## Consignes de l'exercice
Recopiez l'extrait de « L’émission d’une chose » à « récompense librement consentie ? » en remplaçant « Bons au porteur » par « titres de crédit ».

L’émission d’une chose que le public recherche, — à savoir, les Bons au porteur, — est interdite à tous les Français, hors un. Ce privilége met celui qui en est investi en situation de faire de gros profits. Quel rapport cela a-t-il avec la question de savoir si le capital a droit de recevoir une récompense librement consentie ?

Remarquez ceci : le capital, qui, comme vous dites, ne se distingue pas du produit, représente du travail, tellement que, depuis le début de cette discussion, vous ne portez jamais un coup à l’un qui ne retombe sur l’autre ; c’est ce que je vous ai montré, dans ma dernière lettre, à propos de deux apologues : Pour prouver qu’il est des cas où on est tenu, en conscience, de prêter gratis, vous supposez un riche capitaliste en face d’un pauvre naufragé. — Et vous-même, un instant avant, vous aviez placé un ouvrier en présence d’un capitaliste près d’être englouti dans les flots. Que s’ensuit-il ? qu’il est des circonstances où le capital, comme le travail, doivent se donner. Mais on n’en peut pas plus conclure à la gratuité normale de l’un, qu’à la gratuité normale de l’autre.

[Données de coordonnées des éléments]
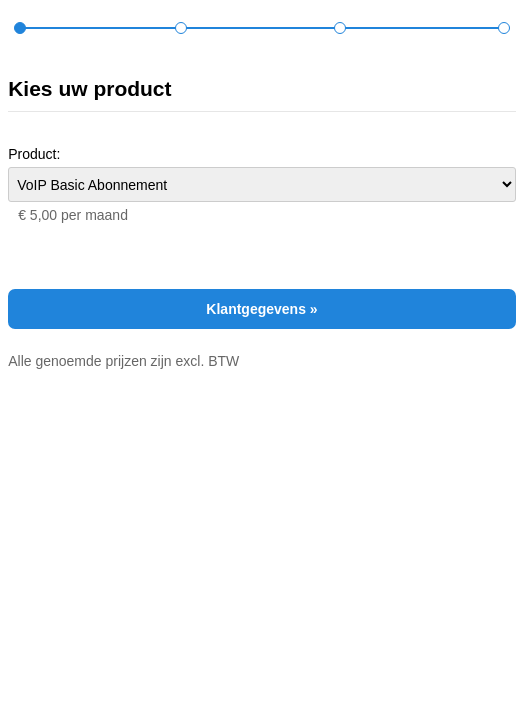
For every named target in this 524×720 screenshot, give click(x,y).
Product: (34, 154)
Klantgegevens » (261, 309)
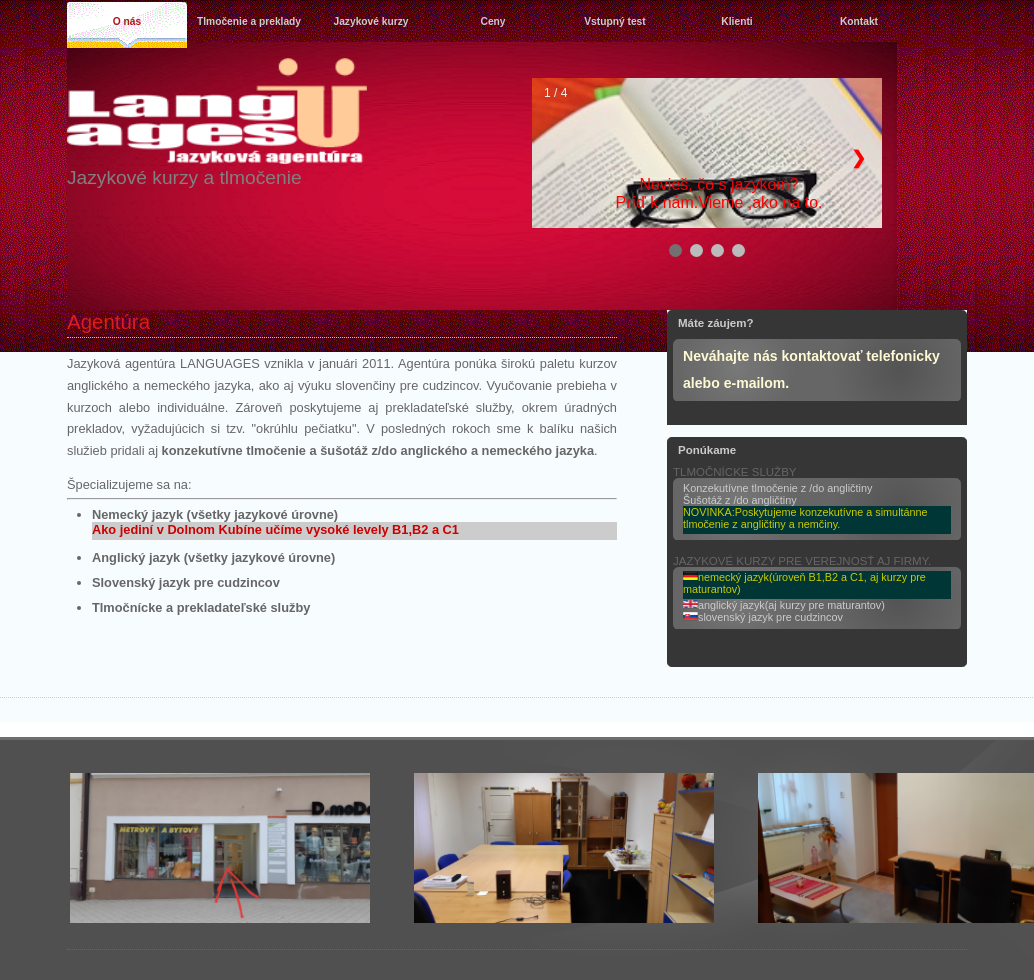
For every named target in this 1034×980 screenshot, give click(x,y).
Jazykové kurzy (370, 21)
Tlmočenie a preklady (249, 21)
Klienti (736, 21)
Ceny (492, 21)
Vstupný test (614, 21)
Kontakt (859, 21)
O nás (127, 21)
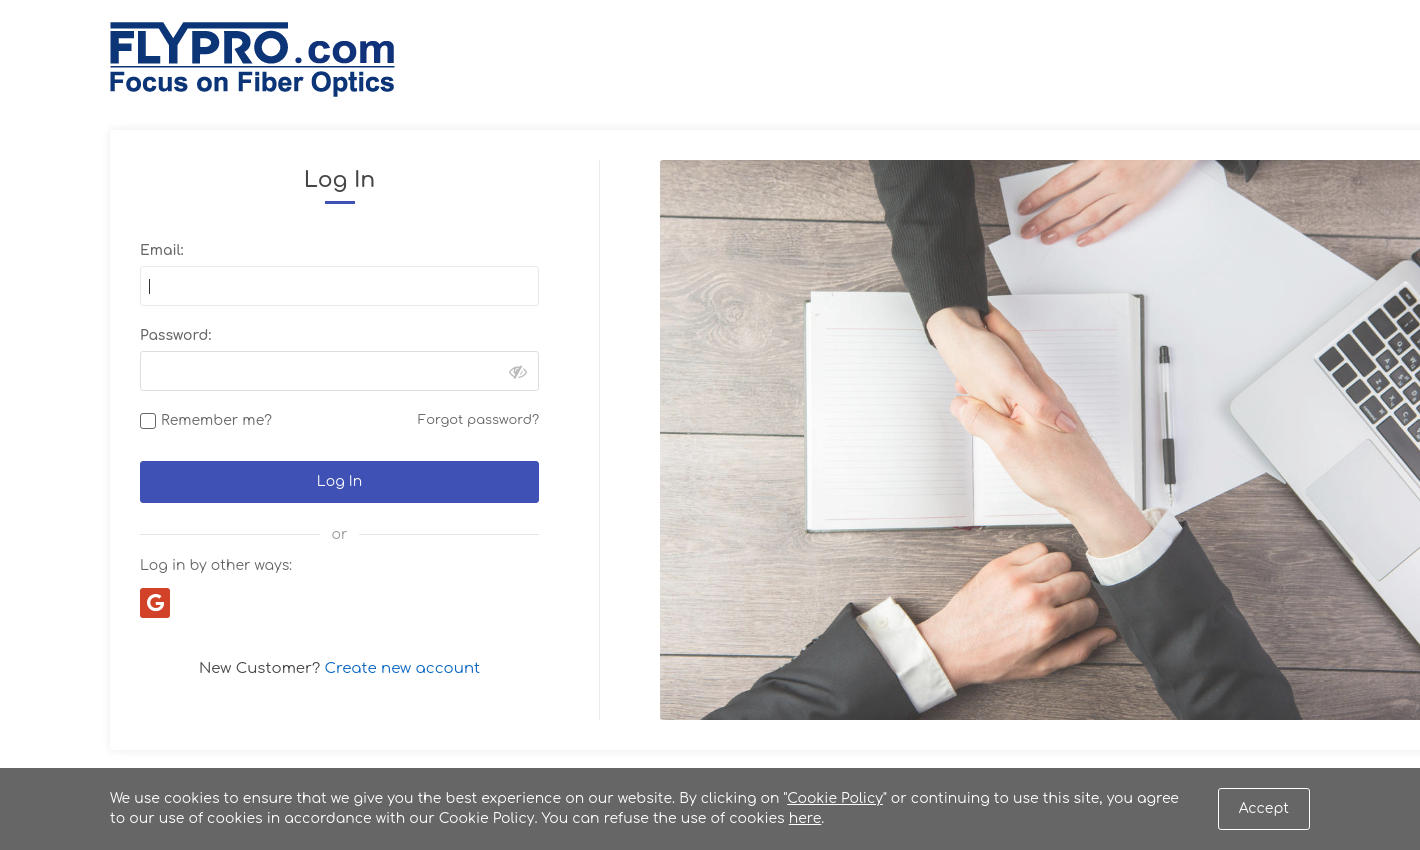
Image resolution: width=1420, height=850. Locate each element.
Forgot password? (478, 420)
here (805, 818)
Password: (175, 335)
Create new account (403, 668)
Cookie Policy (835, 798)
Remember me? (216, 420)
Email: (161, 250)
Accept (1264, 808)
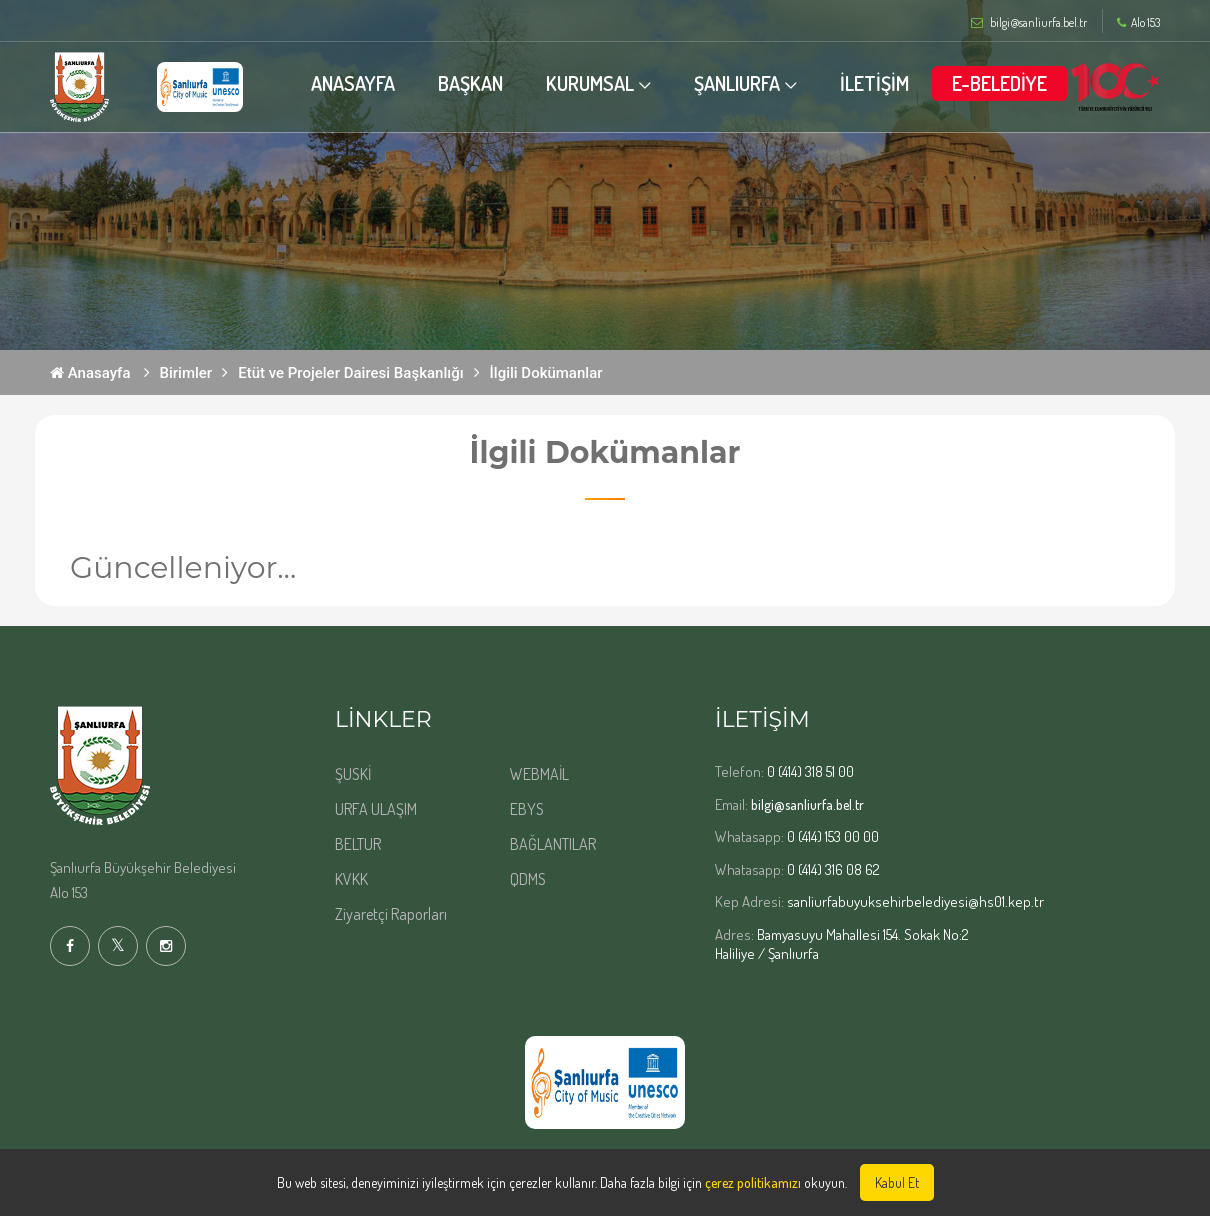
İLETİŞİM (874, 83)
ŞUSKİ (353, 774)
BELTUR (358, 844)
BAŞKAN (470, 83)
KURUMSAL (590, 83)
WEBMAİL (539, 774)
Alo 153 (1138, 23)
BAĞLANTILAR (553, 844)
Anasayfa (90, 373)
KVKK (351, 879)
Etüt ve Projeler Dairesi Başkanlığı (350, 373)
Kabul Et (897, 1182)
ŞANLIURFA (737, 83)
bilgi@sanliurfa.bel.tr (807, 804)
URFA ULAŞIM (376, 809)
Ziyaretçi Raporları (391, 914)
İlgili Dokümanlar (546, 373)
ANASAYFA (353, 83)
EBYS (527, 809)
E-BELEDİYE (999, 83)
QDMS (528, 879)
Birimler (186, 373)
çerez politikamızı (753, 1182)
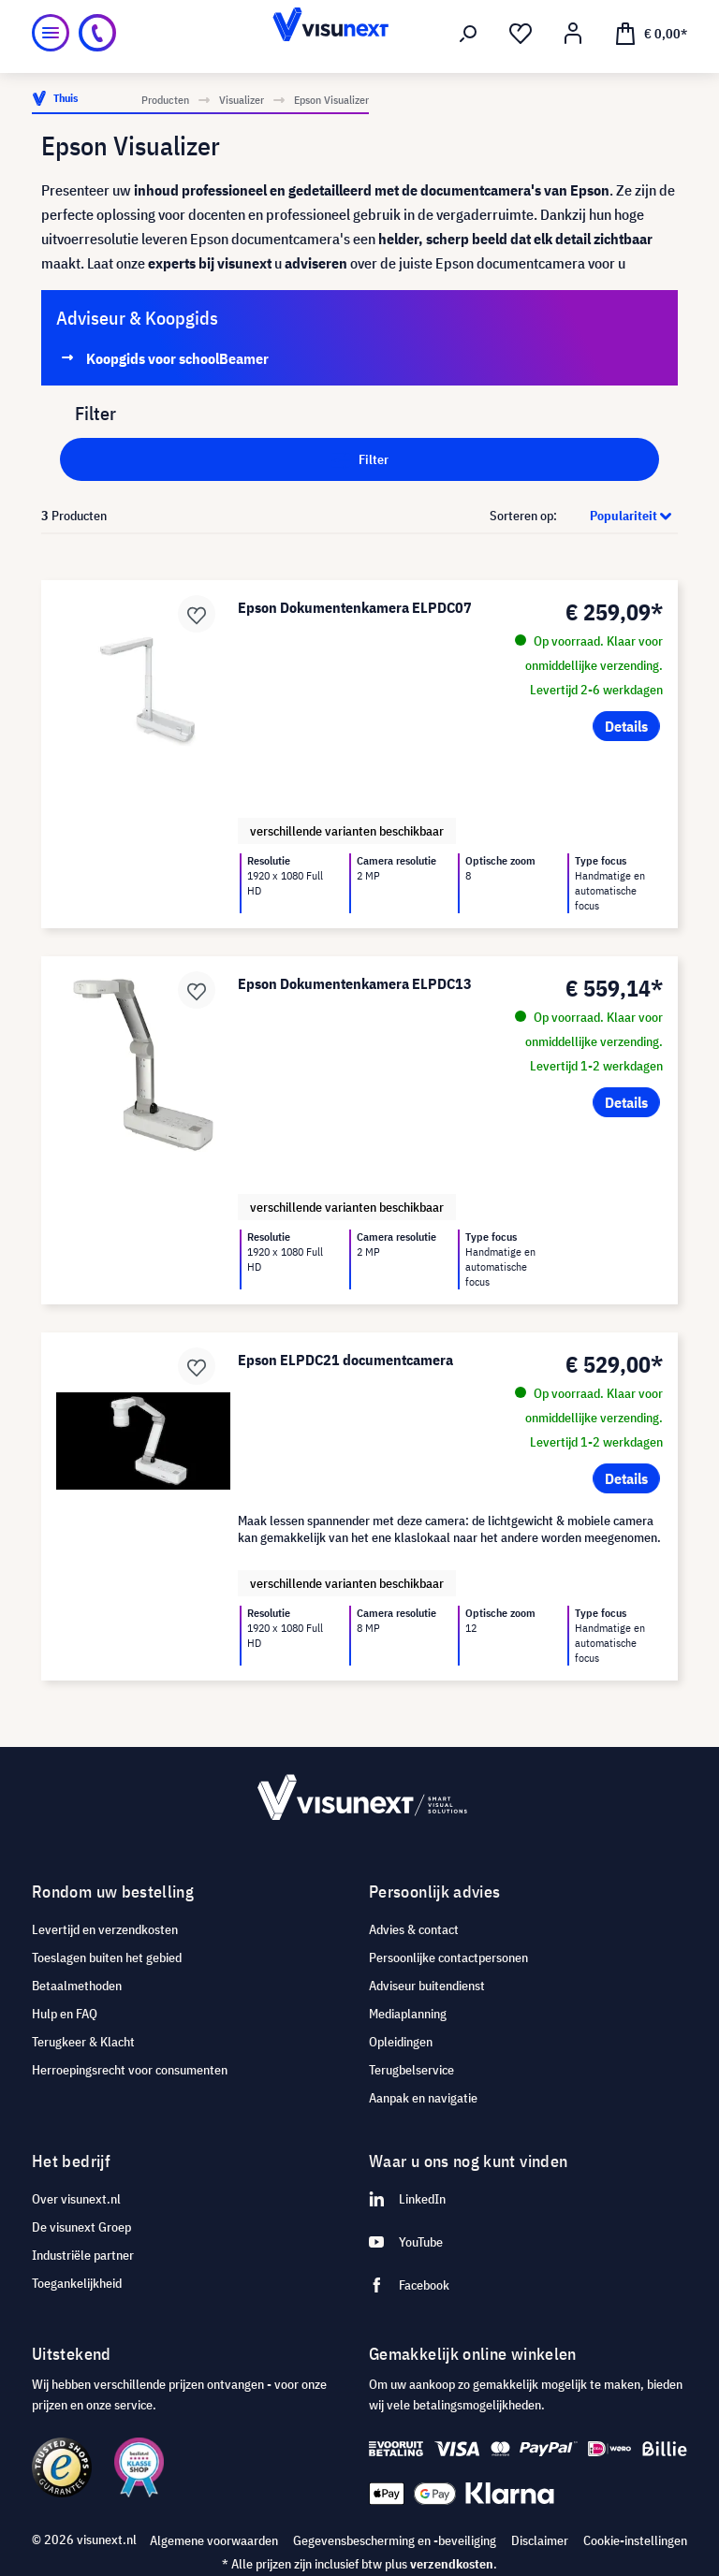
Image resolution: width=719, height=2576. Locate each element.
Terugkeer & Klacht (83, 2041)
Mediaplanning (408, 2013)
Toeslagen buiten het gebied (107, 1957)
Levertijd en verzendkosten (105, 1929)
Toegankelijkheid (77, 2283)
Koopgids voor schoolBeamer (177, 358)
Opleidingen (401, 2041)
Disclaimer (539, 2540)
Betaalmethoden (77, 1985)
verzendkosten (451, 2563)
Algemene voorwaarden (214, 2540)
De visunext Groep (81, 2227)
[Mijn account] (573, 33)
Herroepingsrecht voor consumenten (129, 2069)
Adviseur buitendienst (427, 1985)
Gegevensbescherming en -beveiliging (394, 2540)
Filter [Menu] (360, 456)
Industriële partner (83, 2255)
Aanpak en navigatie (423, 2097)
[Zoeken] (468, 33)
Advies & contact (414, 1929)
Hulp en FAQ (64, 2013)
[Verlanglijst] (520, 33)
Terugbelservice (411, 2069)
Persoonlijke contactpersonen (448, 1957)
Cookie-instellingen (635, 2540)
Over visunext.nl (76, 2198)
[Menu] (50, 32)
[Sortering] (619, 515)
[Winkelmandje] (650, 33)
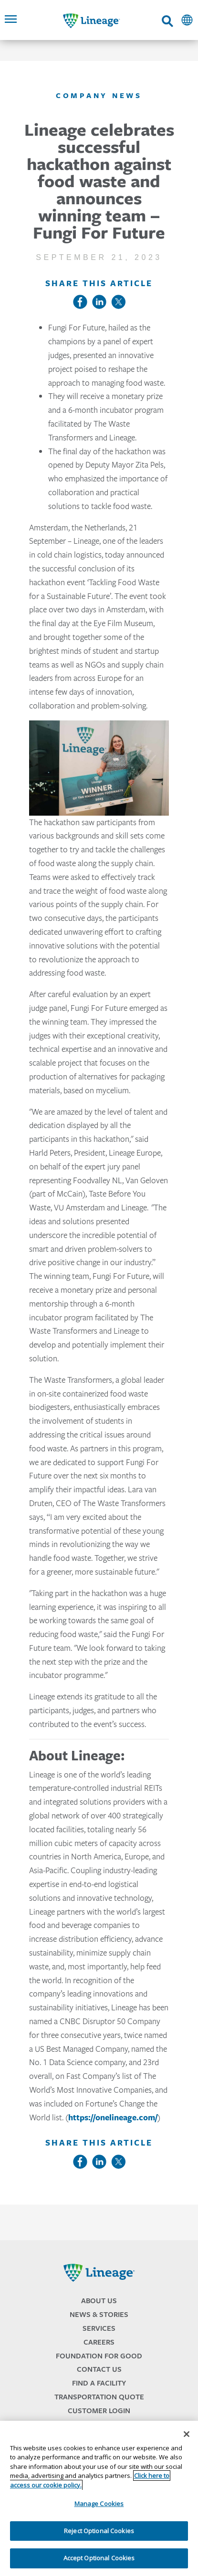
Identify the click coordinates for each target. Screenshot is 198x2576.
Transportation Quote (99, 2397)
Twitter (118, 302)
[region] (99, 2498)
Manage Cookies (99, 2503)
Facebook (80, 302)
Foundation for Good (99, 2356)
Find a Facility (99, 2383)
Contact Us (99, 2369)
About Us (99, 2301)
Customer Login (99, 2411)
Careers (99, 2342)
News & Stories (99, 2314)
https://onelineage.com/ (112, 2117)
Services (99, 2328)
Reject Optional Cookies (99, 2530)
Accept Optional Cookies (99, 2558)
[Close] (186, 2434)
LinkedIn (99, 302)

## Sortie complète
L’émission d’une chose que le public recherche, — à savoir, les titres de crédit, — est interdite à tous les Français, hors un. Ce privilége met celui qui en est investi en situation de faire de gros profits. Quel rapport cela a-t-il avec la question de savoir si le capital a droit de recevoir une récompense librement consentie ?